Pierre de Ronsard (1524 – 1585) : Les derniers vers
Les derniers vers
STANCES
J’ai varié ma vie en dévidant la trame
Que Clothon (1) me filait entre malade et sain,
Maintenant la santé se logeait en mon sein,
Tantôt la maladie, extrême fléau de l’âme.
La goutte ja (*) vieillard me bourrela (**) les veines, (*) déjà (**) tortura
Les muscles et les nerfs, exécrable douleur,
Montrant en cent façons par cent diverses peines
Que l’homme n’est sinon le sujet du malheur.
L’un meurt en son printemps, l’autre attend la vieillesse,
Le trépas est tout un, les accidents divers :
Le vrai trésor de l’homme est la verte jeunesse,
Le reste de nos ans ne sont que des hivers.
Pour longtemps conserver telle richesse entière
Ne force ta nature, ains (*) ensuit (**) la raison (*) mais (**) suit
Fuis l’amour et le vin, des vices la matière,
Grand loyer (*) t’en demeure en la vieille saison (*) récompense
La jeunesse des Dieux aux hommes n’est donnée
Pour gaspiller sa fleur : ainsi qu’on voit fanir
La rose par le chaud, ainsi mal gouvernée
La jeunesse s’enfuit sans jamais revenir.

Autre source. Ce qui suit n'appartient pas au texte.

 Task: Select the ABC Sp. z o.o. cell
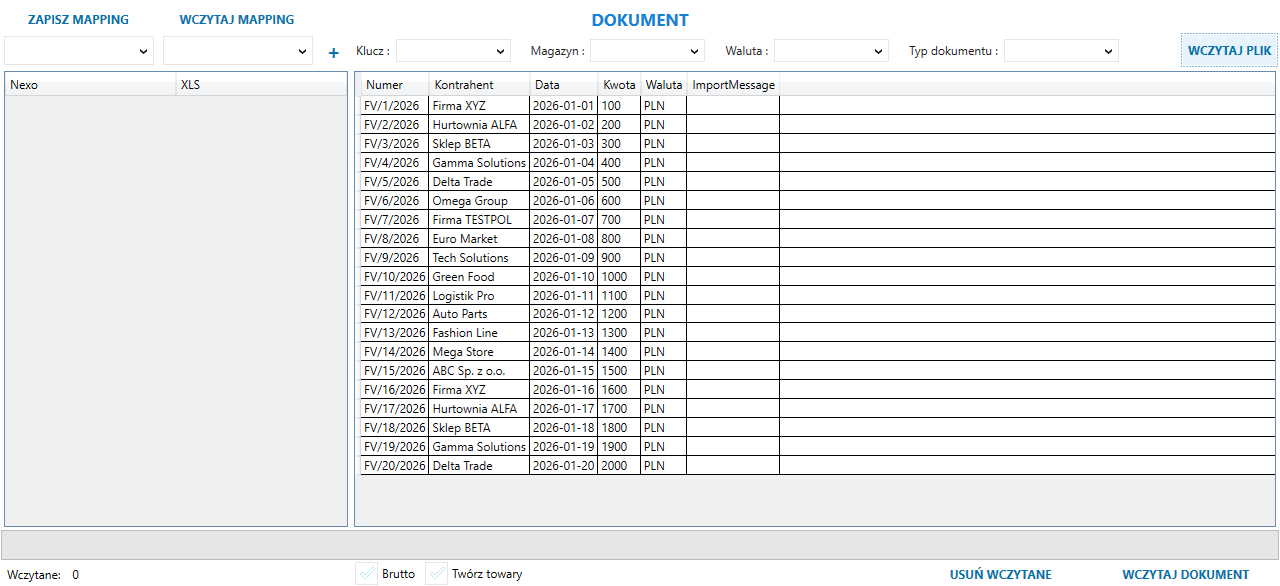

(1) Clothon est celle des trois Parques qui file le fil de la vie des hommes
SONNETS
I
Je n’ai plus que les os, un squelette je semble,
Décharné, dénervé, démusclé, dépulpé,
Que le trait de la mort sans pardon a frappé,
Je n’ose voir mes bras que de peur je ne tremble.

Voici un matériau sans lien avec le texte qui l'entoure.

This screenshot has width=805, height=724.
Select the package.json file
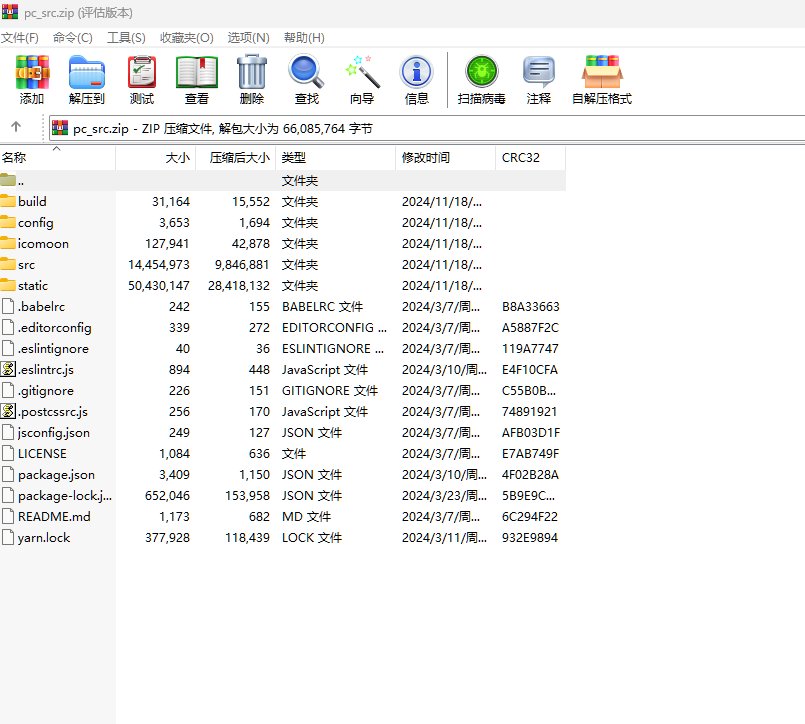[x=56, y=475]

Apollon et son fils (1), deux grands maîtres ensemble,
Ne me sauraient guérir, leur métier m’a trompé ;
Adieu, plaisant Soleil, mon œil est étoupé (*), (*) fatigué
Mon corps s’en va descendre où tout se désassemble.

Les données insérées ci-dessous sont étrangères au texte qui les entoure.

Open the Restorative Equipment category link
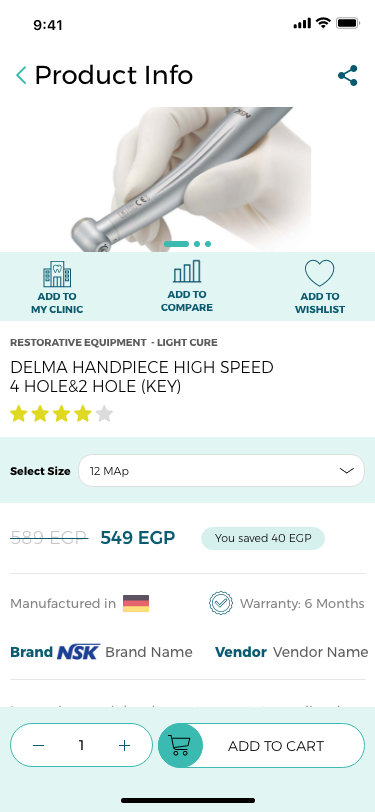The image size is (375, 812). (78, 342)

Quel ami me voyant à ce point dépouillé
Ne remporte au logis un œil triste et mouillé,
Me consolant au lit et me baisant la face.
En essuyant mes yeux par la mort endormis ?
Adieu, chers compagnons, adieu, mes chers amis,
Je m’en vais le premier vous préparer la place.
(1) Le fils d’Apollon est Esculape, dieu de la médecine.
II
Méchantes nuits d’hiver, nuits filles de Cocyte (1)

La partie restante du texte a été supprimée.